RK: I have a joke I always say, “I don’t get paid to do the gig, I get paid to do the travel.” If your playing music that you love and your excited about what you are doing then that is great. The thing that is really hard to get excited about is sitting on an airplane for eleven hours or sitting on a bus. Being transported in general is not so fun. The gig part of it all is great, but the part that can be brutal for a musician is the travel.
CR: Where would you say most of your inspiration comes from? Does it come from being at home with friends and family, or does it come from your time on the road traveling?
RK: It is definitely a balance between the two, because when you are home for too long you start to get a little crazy. As a musician if you are not in the studio creating music or touring then what are you doing? I have been out of the music scene for a little while, but I’m ready to go back. One thing I love about the way I tour is I do it in pockets. I know it doesn’t really make sense for a lot of bigger organizations, but for me it really works great. I can go out in the United States for five weeks and then I can come home for a couple weeks to recharge. I’ll head out to South America for a few months and then come back. That way I can keep a nice balance. I don’t forget who I am.
CR: To segway this more into a travel sense when you are looking for a getaway, are you looking for a beach, a new city, the mountains, or something completely different all together?
RK: What’s interesting is I kind of live in a vacation spot. I’ve lived in Los Angeles for more than half my life, even though I am from the Philly area. I’ve been Californized if you will. So, California is a vacation state in a lot of ways, but I recently moved out to the mountains. I’m also very close to the beach, so in a strange way where I live is almost like a vacation-type place.
Another thing is I get so beat up by the travel that the thought of standing in lines or getting back on a plane puts me in the worst possible mind set. So, I haven’t been able to take a proper vacation, because I have been avoiding the travel. Of course this is a different story when I have not toured or done much over the course of a year or so. I don’t mind it so much. In general though, I would say that I am more of a beach oriented person. I love the ocean and i love that kind of surrounding. I love the mountains as well, so I really like where I live. I feel like I have the best of both worlds.

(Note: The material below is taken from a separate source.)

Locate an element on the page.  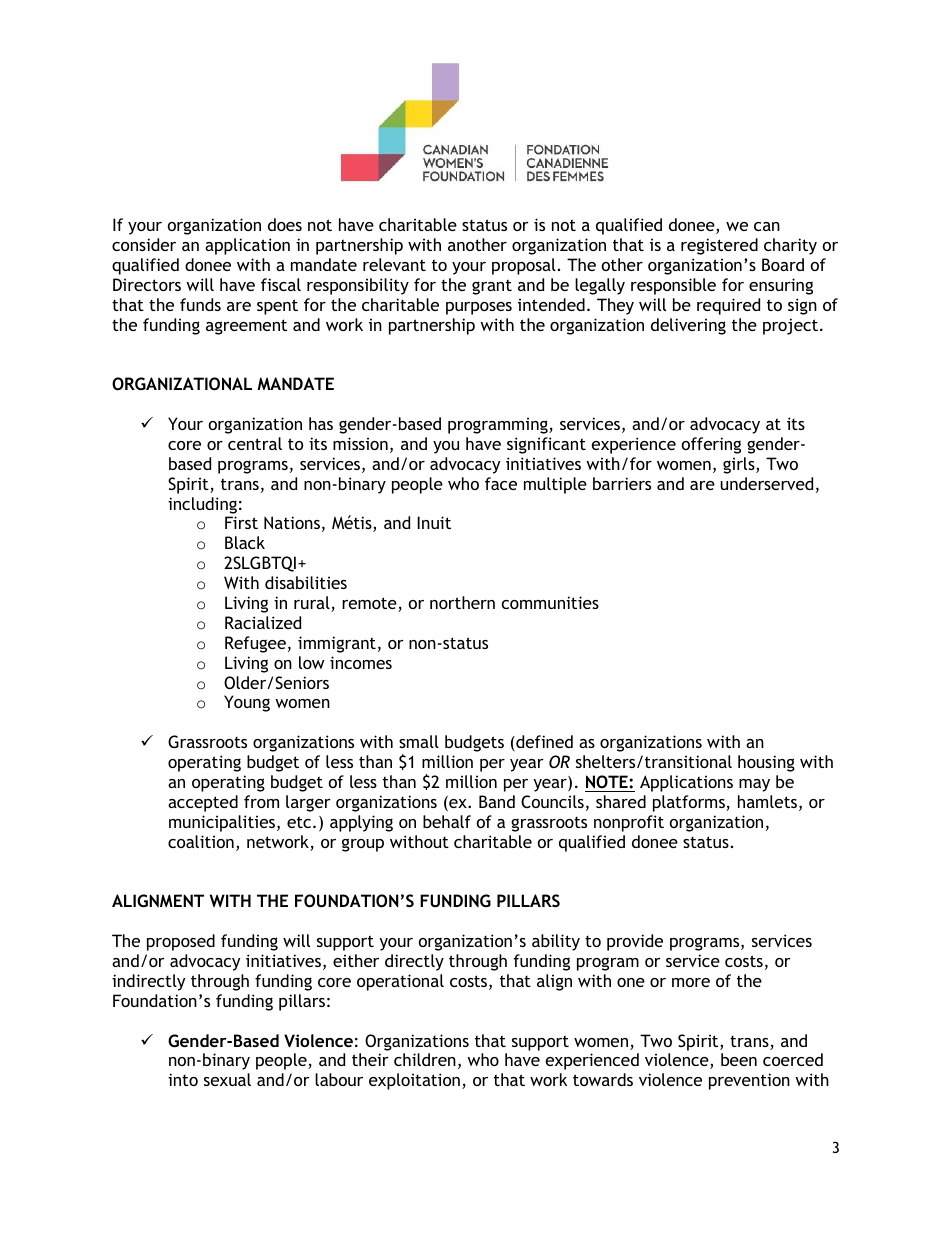
proposal is located at coordinates (524, 266).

CR: When you are traveling, whether it be for vacation or music, what are some of the first things you like to do when you touch down in a new location?
RK: It really depends where I’m coming from. Sometimes when we arrive and are coming off a long [flight] or dealing with a time change we stumble up to the hotel room and just rest. Of course there are other times where we go to our rooms, drop our bags, meet in the lobby and just adventure around. Old Town Prague is a great place to go out, explore and walk around. There are so many interesting things to see and people to meet there. You especially want to go there if you like puppets. It’s a thing over other. Verona is another great spot we have had a lot of fun in. It’s a place I cannot wait to go back too. I have some friends out there and have played out there. It’s just a place I have grown to love.
CR: That sounds wonderful. Definitely places I would one day like to visit! Being a well traveled and cultured person, do you have a bucket list of places you would eventually like to visit?
RK: I have always wanted to preform in Australia. I’m finally getting to go and do that this year actually. Having never been I’m very excited. I’ve also never been to Alaska, that’s a place I would definitely like to visit. It’s like another world there, just so isolated. Everything is different from the way I live. I feel like it would be a really cool experience.